----- RECORDS SUPPLIED -----

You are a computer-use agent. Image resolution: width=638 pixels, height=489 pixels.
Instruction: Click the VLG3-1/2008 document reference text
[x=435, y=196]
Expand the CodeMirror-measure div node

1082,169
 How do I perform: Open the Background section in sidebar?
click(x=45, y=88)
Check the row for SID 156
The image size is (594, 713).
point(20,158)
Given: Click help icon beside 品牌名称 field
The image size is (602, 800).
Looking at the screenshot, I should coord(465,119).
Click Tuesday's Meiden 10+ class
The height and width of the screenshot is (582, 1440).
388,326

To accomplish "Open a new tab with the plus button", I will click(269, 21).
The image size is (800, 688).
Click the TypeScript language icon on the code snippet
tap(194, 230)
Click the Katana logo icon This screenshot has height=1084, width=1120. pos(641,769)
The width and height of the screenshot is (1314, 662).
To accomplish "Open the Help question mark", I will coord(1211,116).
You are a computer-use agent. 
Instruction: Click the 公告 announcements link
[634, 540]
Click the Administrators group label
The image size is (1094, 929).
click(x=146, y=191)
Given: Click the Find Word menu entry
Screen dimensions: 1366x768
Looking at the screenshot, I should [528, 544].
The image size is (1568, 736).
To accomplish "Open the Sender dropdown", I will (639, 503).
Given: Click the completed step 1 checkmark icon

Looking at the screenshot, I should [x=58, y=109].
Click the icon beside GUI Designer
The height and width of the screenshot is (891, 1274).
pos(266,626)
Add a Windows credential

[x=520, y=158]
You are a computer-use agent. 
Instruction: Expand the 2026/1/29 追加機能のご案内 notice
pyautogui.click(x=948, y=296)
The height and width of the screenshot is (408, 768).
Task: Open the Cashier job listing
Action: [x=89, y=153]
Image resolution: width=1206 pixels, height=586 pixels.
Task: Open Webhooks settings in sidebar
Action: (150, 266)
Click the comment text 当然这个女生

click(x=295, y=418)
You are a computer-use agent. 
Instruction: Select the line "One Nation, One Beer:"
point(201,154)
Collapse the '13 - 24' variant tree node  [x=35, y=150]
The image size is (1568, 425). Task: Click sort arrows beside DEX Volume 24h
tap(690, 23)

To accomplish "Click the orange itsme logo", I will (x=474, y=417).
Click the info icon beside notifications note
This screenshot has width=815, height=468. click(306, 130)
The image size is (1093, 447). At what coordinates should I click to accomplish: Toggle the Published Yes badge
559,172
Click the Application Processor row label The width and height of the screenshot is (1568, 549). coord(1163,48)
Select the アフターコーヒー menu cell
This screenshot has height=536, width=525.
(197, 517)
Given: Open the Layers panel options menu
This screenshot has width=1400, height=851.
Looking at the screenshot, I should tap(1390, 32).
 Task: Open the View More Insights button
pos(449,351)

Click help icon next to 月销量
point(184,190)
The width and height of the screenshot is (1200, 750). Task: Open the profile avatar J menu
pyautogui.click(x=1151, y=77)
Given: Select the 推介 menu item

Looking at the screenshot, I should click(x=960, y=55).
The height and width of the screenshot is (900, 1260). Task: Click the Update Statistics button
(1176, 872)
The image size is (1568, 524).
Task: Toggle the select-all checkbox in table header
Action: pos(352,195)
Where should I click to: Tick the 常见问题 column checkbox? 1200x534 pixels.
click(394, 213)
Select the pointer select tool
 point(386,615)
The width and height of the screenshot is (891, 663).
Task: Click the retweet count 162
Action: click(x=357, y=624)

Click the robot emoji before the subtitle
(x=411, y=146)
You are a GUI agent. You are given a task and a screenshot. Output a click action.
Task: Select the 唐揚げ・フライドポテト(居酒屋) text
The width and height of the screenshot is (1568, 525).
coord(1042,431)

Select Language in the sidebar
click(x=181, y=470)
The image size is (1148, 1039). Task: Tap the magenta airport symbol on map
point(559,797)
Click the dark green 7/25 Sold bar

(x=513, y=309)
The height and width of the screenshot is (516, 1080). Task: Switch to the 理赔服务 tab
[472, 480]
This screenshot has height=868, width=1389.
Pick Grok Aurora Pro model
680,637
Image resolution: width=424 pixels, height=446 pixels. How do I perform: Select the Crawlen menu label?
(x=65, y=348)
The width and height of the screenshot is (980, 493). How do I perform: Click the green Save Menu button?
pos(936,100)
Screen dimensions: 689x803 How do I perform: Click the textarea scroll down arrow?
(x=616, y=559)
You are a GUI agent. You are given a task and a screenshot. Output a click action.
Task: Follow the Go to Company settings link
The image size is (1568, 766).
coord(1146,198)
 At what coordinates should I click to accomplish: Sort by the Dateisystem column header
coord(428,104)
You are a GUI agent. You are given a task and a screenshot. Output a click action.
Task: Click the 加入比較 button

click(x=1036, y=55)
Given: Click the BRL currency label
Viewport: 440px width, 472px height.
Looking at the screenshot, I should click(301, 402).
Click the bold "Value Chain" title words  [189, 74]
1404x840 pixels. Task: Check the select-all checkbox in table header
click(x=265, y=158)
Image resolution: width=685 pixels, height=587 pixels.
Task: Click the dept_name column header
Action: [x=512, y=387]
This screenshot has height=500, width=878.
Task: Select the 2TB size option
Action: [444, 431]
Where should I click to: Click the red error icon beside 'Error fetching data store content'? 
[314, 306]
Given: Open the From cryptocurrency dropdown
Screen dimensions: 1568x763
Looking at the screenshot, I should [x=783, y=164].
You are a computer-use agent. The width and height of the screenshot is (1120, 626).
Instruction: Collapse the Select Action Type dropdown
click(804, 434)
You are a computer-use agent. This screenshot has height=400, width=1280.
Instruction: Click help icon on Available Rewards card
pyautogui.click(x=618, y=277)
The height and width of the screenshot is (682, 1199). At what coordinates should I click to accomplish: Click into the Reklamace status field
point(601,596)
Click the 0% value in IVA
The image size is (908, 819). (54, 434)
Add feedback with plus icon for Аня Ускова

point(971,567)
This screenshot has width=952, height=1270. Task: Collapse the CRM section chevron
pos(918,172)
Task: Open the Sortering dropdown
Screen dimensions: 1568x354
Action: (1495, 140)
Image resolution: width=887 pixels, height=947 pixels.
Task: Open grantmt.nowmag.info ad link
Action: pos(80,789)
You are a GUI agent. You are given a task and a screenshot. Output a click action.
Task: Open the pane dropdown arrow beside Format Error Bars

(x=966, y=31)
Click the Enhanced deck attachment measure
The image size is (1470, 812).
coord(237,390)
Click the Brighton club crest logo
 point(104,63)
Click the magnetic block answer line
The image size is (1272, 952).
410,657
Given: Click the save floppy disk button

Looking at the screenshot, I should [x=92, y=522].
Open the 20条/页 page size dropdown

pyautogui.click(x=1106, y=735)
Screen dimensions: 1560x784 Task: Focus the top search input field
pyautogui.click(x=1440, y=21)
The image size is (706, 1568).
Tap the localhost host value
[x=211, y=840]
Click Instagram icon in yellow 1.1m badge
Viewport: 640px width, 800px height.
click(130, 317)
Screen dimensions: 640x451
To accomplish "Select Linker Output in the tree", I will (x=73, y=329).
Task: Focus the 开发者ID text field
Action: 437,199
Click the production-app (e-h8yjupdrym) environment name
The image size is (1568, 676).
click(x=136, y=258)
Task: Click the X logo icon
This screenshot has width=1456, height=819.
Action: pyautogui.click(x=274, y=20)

-----

WORK REQUEST
Nothing in the data should be left out when you retype it exactly.

OUTPUT FOR THIS TASK
You are a computer-use agent. Image resolution: width=638 pixels, height=489 pixels.
Instruction: Click the VLG3-1/2008 document reference text
[x=435, y=196]
Expand the CodeMirror-measure div node

1082,169
 How do I perform: Open the Background section in sidebar?
click(x=45, y=88)
Check the row for SID 156
The image size is (594, 713).
point(20,158)
Given: Click help icon beside 品牌名称 field
The image size is (602, 800).
Looking at the screenshot, I should coord(465,119).
Click Tuesday's Meiden 10+ class
The height and width of the screenshot is (582, 1440).
388,326

To accomplish "Open a new tab with the plus button", I will click(269, 21).
The image size is (800, 688).
Click the TypeScript language icon on the code snippet
tap(194, 230)
Click the Katana logo icon This screenshot has height=1084, width=1120. pos(641,769)
The width and height of the screenshot is (1314, 662).
To accomplish "Open the Help question mark", I will coord(1211,116).
You are a computer-use agent. 
Instruction: Click the 公告 announcements link
[634, 540]
Click the Administrators group label
The image size is (1094, 929).
click(x=146, y=191)
Given: Click the Find Word menu entry
Screen dimensions: 1366x768
Looking at the screenshot, I should [528, 544].
The image size is (1568, 736).
To accomplish "Open the Sender dropdown", I will (639, 503).
Given: Click the completed step 1 checkmark icon

Looking at the screenshot, I should [x=58, y=109].
Click the icon beside GUI Designer
The height and width of the screenshot is (891, 1274).
pos(266,626)
Add a Windows credential

[x=520, y=158]
You are a computer-use agent. 
Instruction: Expand the 2026/1/29 追加機能のご案内 notice
pyautogui.click(x=948, y=296)
The height and width of the screenshot is (408, 768).
Task: Open the Cashier job listing
Action: [x=89, y=153]
Image resolution: width=1206 pixels, height=586 pixels.
Task: Open Webhooks settings in sidebar
Action: (150, 266)
Click the comment text 当然这个女生

click(x=295, y=418)
You are a computer-use agent. 
Instruction: Select the line "One Nation, One Beer:"
point(201,154)
Collapse the '13 - 24' variant tree node  [x=35, y=150]
The image size is (1568, 425). Task: Click sort arrows beside DEX Volume 24h
tap(690, 23)

To accomplish "Click the orange itsme logo", I will (x=474, y=417).
Click the info icon beside notifications note
This screenshot has width=815, height=468. click(306, 130)
The image size is (1093, 447). At what coordinates should I click to accomplish: Toggle the Published Yes badge
559,172
Click the Application Processor row label The width and height of the screenshot is (1568, 549). coord(1163,48)
Select the アフターコーヒー menu cell
This screenshot has height=536, width=525.
(197, 517)
Given: Open the Layers panel options menu
This screenshot has width=1400, height=851.
Looking at the screenshot, I should tap(1390, 32).
 Task: Open the View More Insights button
pos(449,351)

Click help icon next to 月销量
point(184,190)
The width and height of the screenshot is (1200, 750). Task: Open the profile avatar J menu
pyautogui.click(x=1151, y=77)
Given: Select the 推介 menu item

Looking at the screenshot, I should click(x=960, y=55).
The height and width of the screenshot is (900, 1260). Task: Click the Update Statistics button
(1176, 872)
The image size is (1568, 524).
Task: Toggle the select-all checkbox in table header
Action: pos(352,195)
Where should I click to: Tick the 常见问题 column checkbox? 1200x534 pixels.
click(394, 213)
Select the pointer select tool
 point(386,615)
The width and height of the screenshot is (891, 663).
Task: Click the retweet count 162
Action: click(x=357, y=624)

Click the robot emoji before the subtitle
(x=411, y=146)
You are a GUI agent. You are given a task and a screenshot. Output a click action.
Task: Select the 唐揚げ・フライドポテト(居酒屋) text
The width and height of the screenshot is (1568, 525).
coord(1042,431)

Select Language in the sidebar
click(x=181, y=470)
The image size is (1148, 1039). Task: Tap the magenta airport symbol on map
point(559,797)
Click the dark green 7/25 Sold bar

(x=513, y=309)
The height and width of the screenshot is (516, 1080). Task: Switch to the 理赔服务 tab
[472, 480]
This screenshot has height=868, width=1389.
Pick Grok Aurora Pro model
680,637
Image resolution: width=424 pixels, height=446 pixels. How do I perform: Select the Crawlen menu label?
(x=65, y=348)
The width and height of the screenshot is (980, 493). How do I perform: Click the green Save Menu button?
pos(936,100)
Screen dimensions: 689x803 How do I perform: Click the textarea scroll down arrow?
(x=616, y=559)
You are a GUI agent. You are given a task and a screenshot. Output a click action.
Task: Follow the Go to Company settings link
The image size is (1568, 766).
coord(1146,198)
 At what coordinates should I click to accomplish: Sort by the Dateisystem column header
coord(428,104)
You are a GUI agent. You are given a task and a screenshot. Output a click action.
Task: Click the 加入比較 button

click(x=1036, y=55)
Given: Click the BRL currency label
Viewport: 440px width, 472px height.
Looking at the screenshot, I should click(301, 402).
Click the bold "Value Chain" title words  [189, 74]
1404x840 pixels. Task: Check the select-all checkbox in table header
click(x=265, y=158)
Image resolution: width=685 pixels, height=587 pixels.
Task: Click the dept_name column header
Action: [x=512, y=387]
This screenshot has height=500, width=878.
Task: Select the 2TB size option
Action: [444, 431]
Where should I click to: Click the red error icon beside 'Error fetching data store content'? 
[314, 306]
Given: Open the From cryptocurrency dropdown
Screen dimensions: 1568x763
Looking at the screenshot, I should [x=783, y=164].
You are a computer-use agent. The width and height of the screenshot is (1120, 626).
Instruction: Collapse the Select Action Type dropdown
click(804, 434)
You are a computer-use agent. This screenshot has height=400, width=1280.
Instruction: Click help icon on Available Rewards card
pyautogui.click(x=618, y=277)
The height and width of the screenshot is (682, 1199). At what coordinates should I click to accomplish: Click into the Reklamace status field
point(601,596)
Click the 0% value in IVA
The image size is (908, 819). (54, 434)
Add feedback with plus icon for Аня Ускова

point(971,567)
This screenshot has width=952, height=1270. Task: Collapse the CRM section chevron
pos(918,172)
Task: Open the Sortering dropdown
Screen dimensions: 1568x354
Action: (1495, 140)
Image resolution: width=887 pixels, height=947 pixels.
Task: Open grantmt.nowmag.info ad link
Action: pos(80,789)
You are a GUI agent. You are given a task and a screenshot. Output a click action.
Task: Open the pane dropdown arrow beside Format Error Bars

(x=966, y=31)
Click the Enhanced deck attachment measure
The image size is (1470, 812).
coord(237,390)
Click the Brighton club crest logo
 point(104,63)
Click the magnetic block answer line
The image size is (1272, 952).
410,657
Given: Click the save floppy disk button

Looking at the screenshot, I should [x=92, y=522].
Open the 20条/页 page size dropdown

pyautogui.click(x=1106, y=735)
Screen dimensions: 1560x784 Task: Focus the top search input field
pyautogui.click(x=1440, y=21)
The image size is (706, 1568).
Tap the localhost host value
[x=211, y=840]
Click Instagram icon in yellow 1.1m badge
Viewport: 640px width, 800px height.
click(130, 317)
Screen dimensions: 640x451
To accomplish "Select Linker Output in the tree", I will (x=73, y=329).
Task: Focus the 开发者ID text field
Action: 437,199
Click the production-app (e-h8yjupdrym) environment name
The image size is (1568, 676).
click(x=136, y=258)
Task: Click the X logo icon
This screenshot has width=1456, height=819.
Action: pyautogui.click(x=274, y=20)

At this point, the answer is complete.